American Remake: The WB began running it in March 2002 starring Oliver Hudson.
Comments: Amazing faithful to the original (right down to the British heavy metal parents) and it even expanded on material not covered in the original. But WB dumped it after less than a month.
Original UK Series: Begun in 1996, Nevermind The Buzzcocks is a BBC-2 celebrity quiz show about rock music hosted by Mark Lamarr, with team captains Phil Jupitus and Sean Hughes. Other panelists are either musicians or comics. Lamarr is famous for expressing his opinion and generally makes fun of everyone.

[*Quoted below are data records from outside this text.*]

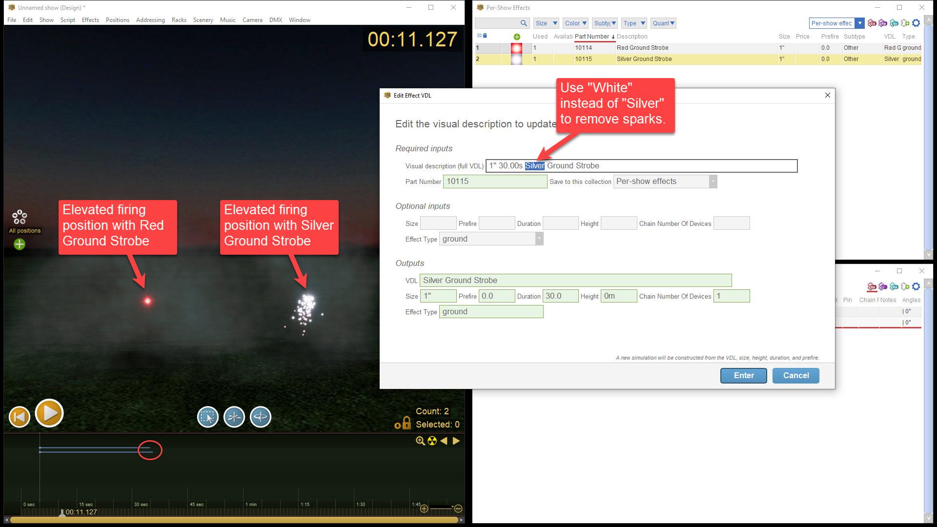The image size is (937, 527).
Task: Click the Cancel button
Action: (x=795, y=375)
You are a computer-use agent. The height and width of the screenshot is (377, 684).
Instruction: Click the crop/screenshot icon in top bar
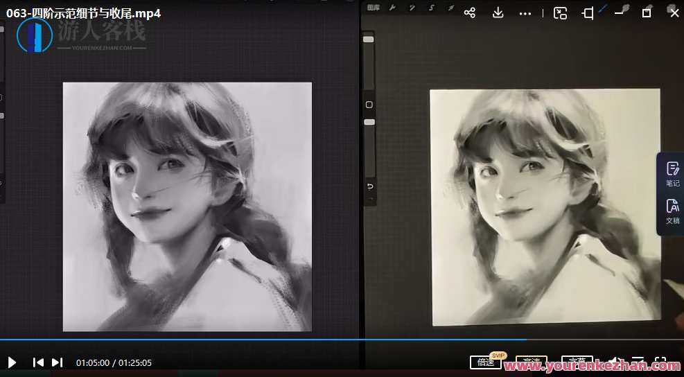[x=588, y=13]
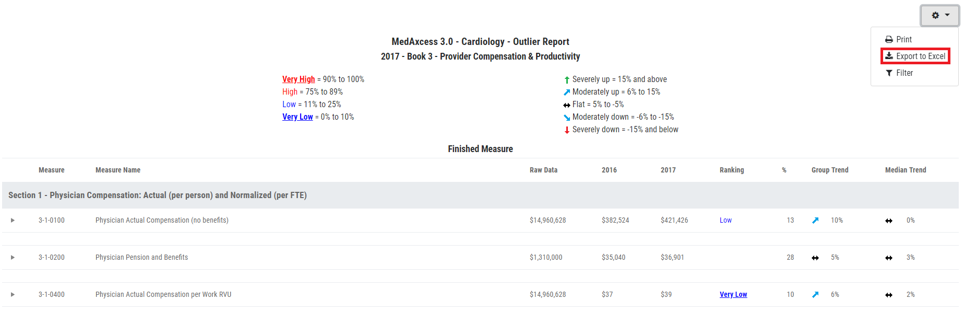Open the Filter menu option

tap(899, 73)
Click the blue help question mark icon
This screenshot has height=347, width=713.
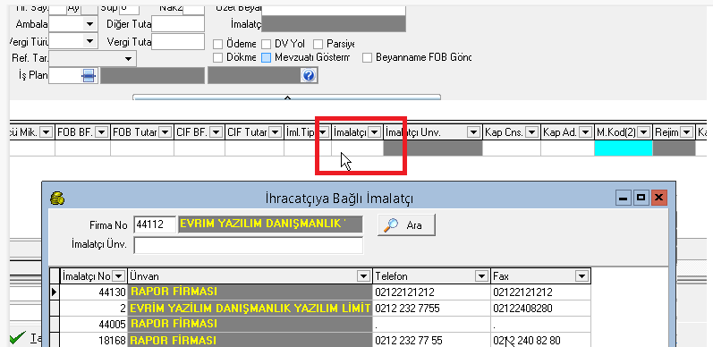(309, 75)
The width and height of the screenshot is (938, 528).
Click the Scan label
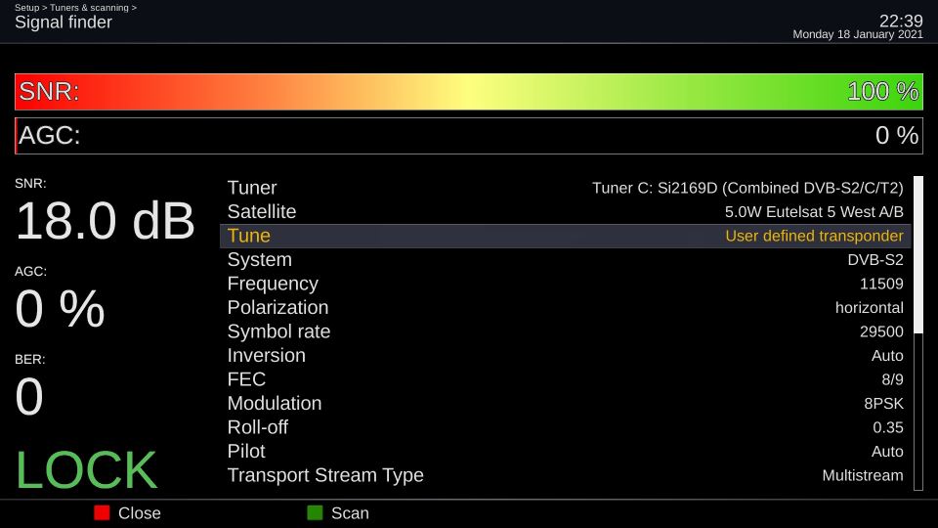350,513
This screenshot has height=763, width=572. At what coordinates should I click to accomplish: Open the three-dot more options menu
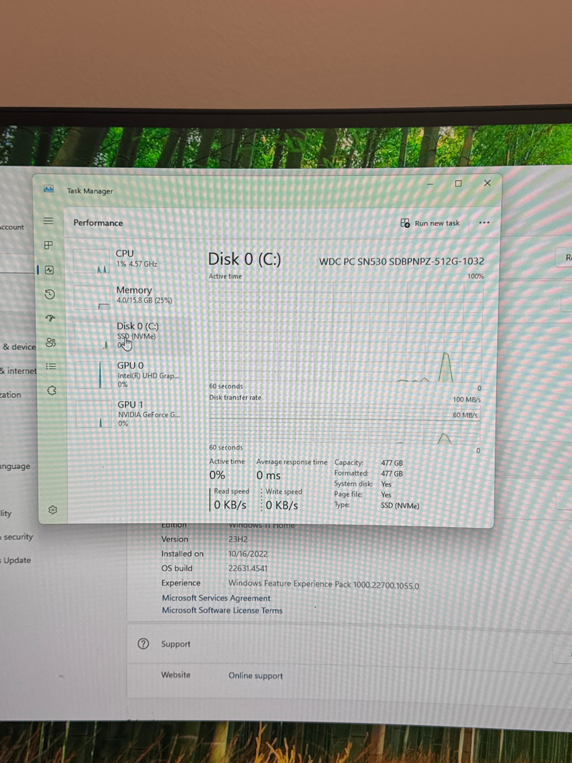coord(484,223)
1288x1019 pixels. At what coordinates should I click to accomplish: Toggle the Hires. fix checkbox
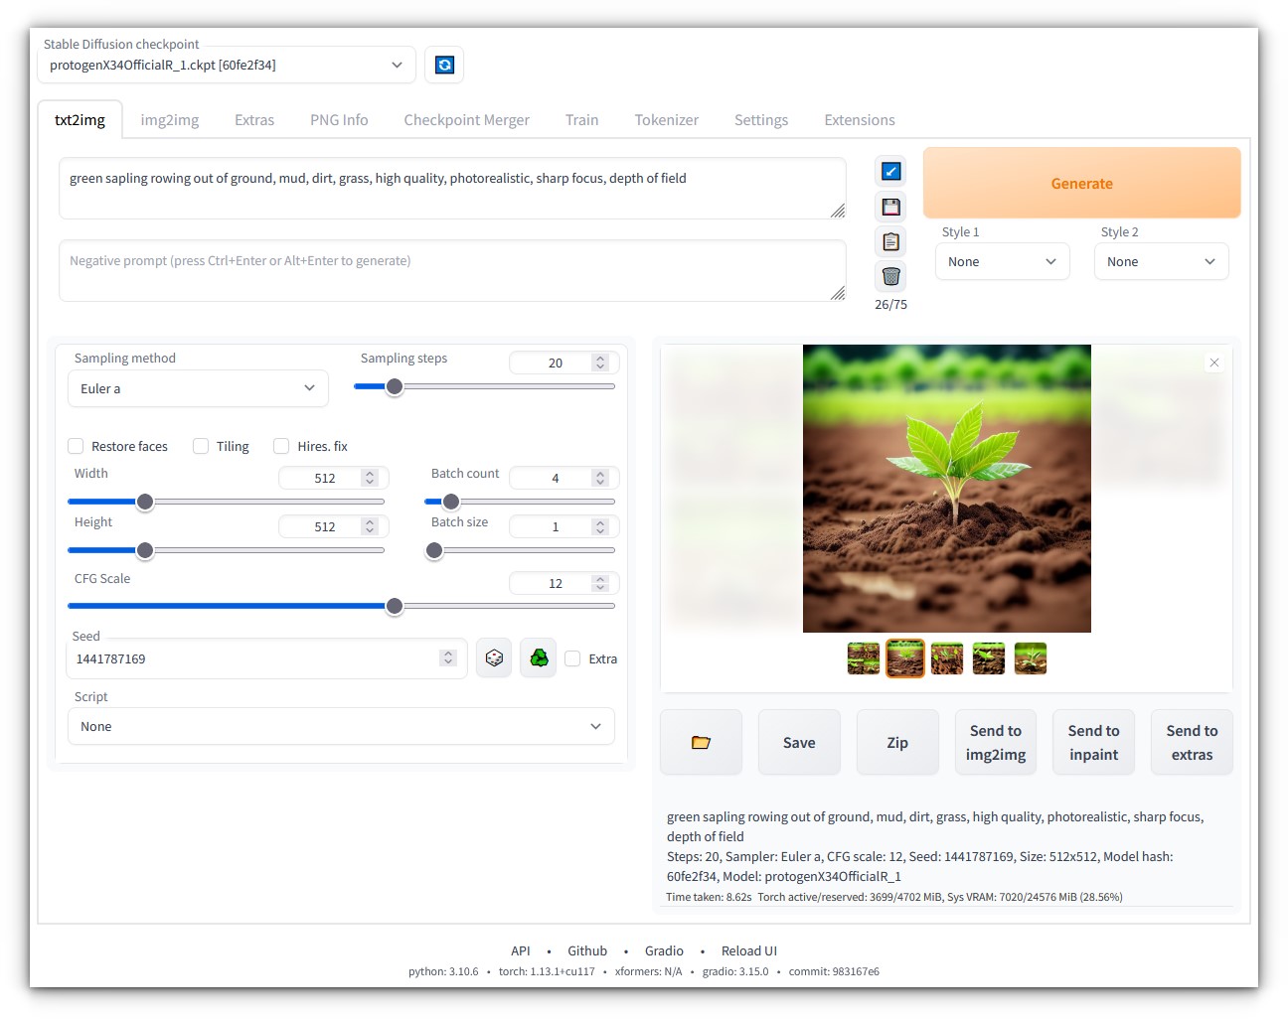pyautogui.click(x=281, y=446)
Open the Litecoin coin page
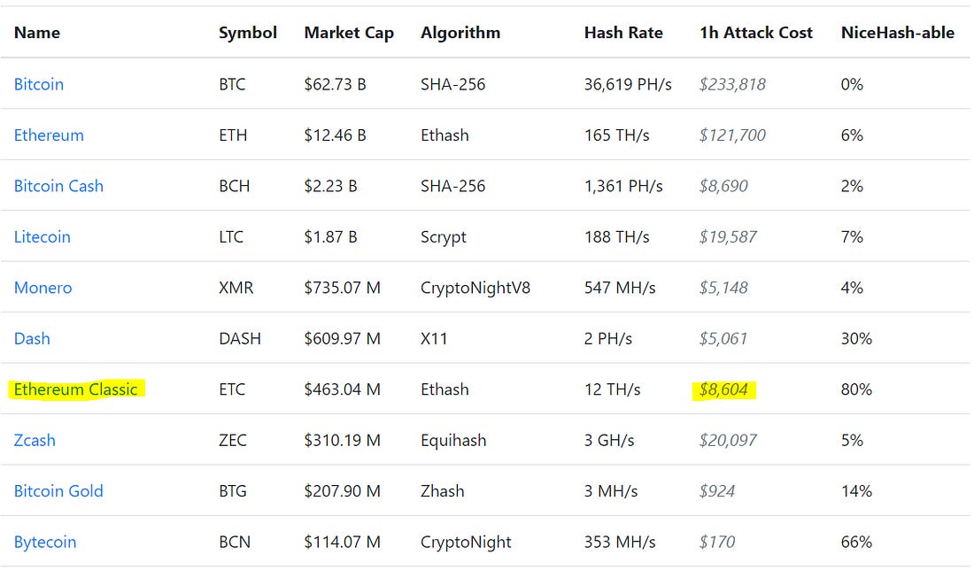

American Remake: VH-1 started it in March 2002 with Marc Maron as host, and Daphne Brogdon and Matt Price as team captains.
Comments: This, and the remakes of As If and The Young Person's Guide To Becoming A Rock Star all premiered within 10 days of each other in March 2002. Must be some kind of record! They were all canceled just as quickly.
Original UK Series: Only two seasons (12 episodes total) and a Christmas special were produced of this parody of fly-on-the-wall docusoaps about a dysfunctional sales office run by the world's worst boss David Brent (writer and co-director Ricky Gervais).
American Remake: The NBC made a star out of Steve Carell as Michael Scott, although he is leaving the show during the seventh season. Other regulars include Jenna Fischer, Rainn Wilson, and John Kraskinski.
Comments: BBC America's most popular comedy and winner of two Golden Globes awards for Best Comedy (and the rising star power of Steve Carell) apparently count for something as the NBC series has run enough episodes to make it to syndication.
Original UK Series: Porridge (1974-77). BBC comedy set in a prison with Ronnie Barker (The Two Ronnies) as a habitual criminal who's spent much of his adult life 'doing porridge' (serving time).
American Remake: Short-lived ABC series in 1975.
Comments: The original is a fondly-recalled part of Barker's extensive career, the remake is barely remembered.
Original UK Series: The Kumars At No. 42. A combination sitcom and chat show featuring a Westernized Indian family and their clueless son who is the presenter. The interviews are the best part as the guests (mostly B-grade British celebrities) have no idea what is going to happen.
American Remake: A hispanic family is now the focus.
Comments: I always thought Kumars was a one-joke idea (okay, we get it: the son is an idiot) but the interviews are always fun. Are Americans ready for an existential chat show? This was on Fox's Fall 2003 schedule but never aired.
Original UK Series: Fawlty Towers (12 episodes, 1975 & 1979). Continually ranked as the funniest comedy every made in Britain, John Cleese and Connie Booth wrote every episode, supposedly spending months working on every line. As Basil Fawlty, the rudest, most inept hotelier ever, Cleese created a classic comic monster that stands the test of time.
American Remake: The second remake of Fawlty Towers (see also Amanda's) ran briefly on CBS in 1999.
Comments: Star John Larroquette gave it his best shot, but he's no John Cleese.
Original UK Series: Patrick McGoohan's classic 1967 series about an unnamed spy kept captive in a strange "village" ran only 17 episodes but has been in reruns ever since. The CBS network showed it in the USA in 1968 except for the episode "Living In Harmony" which was banned.
American Remake: Writer Bill Gallagher (Lark Rise To Candleford) reimagined the series for ITV and AMC in November 2009 as a six-hour mini-series with an amnesiac Number Six (Jim Caviezel) matching wits with a single Number Two (Ian McKellen).
Comments: Despite much hype, it failed to live up the original, with no big idea behind it, a lackluster Number Six, and too much left unrevealed to the audience until the very end.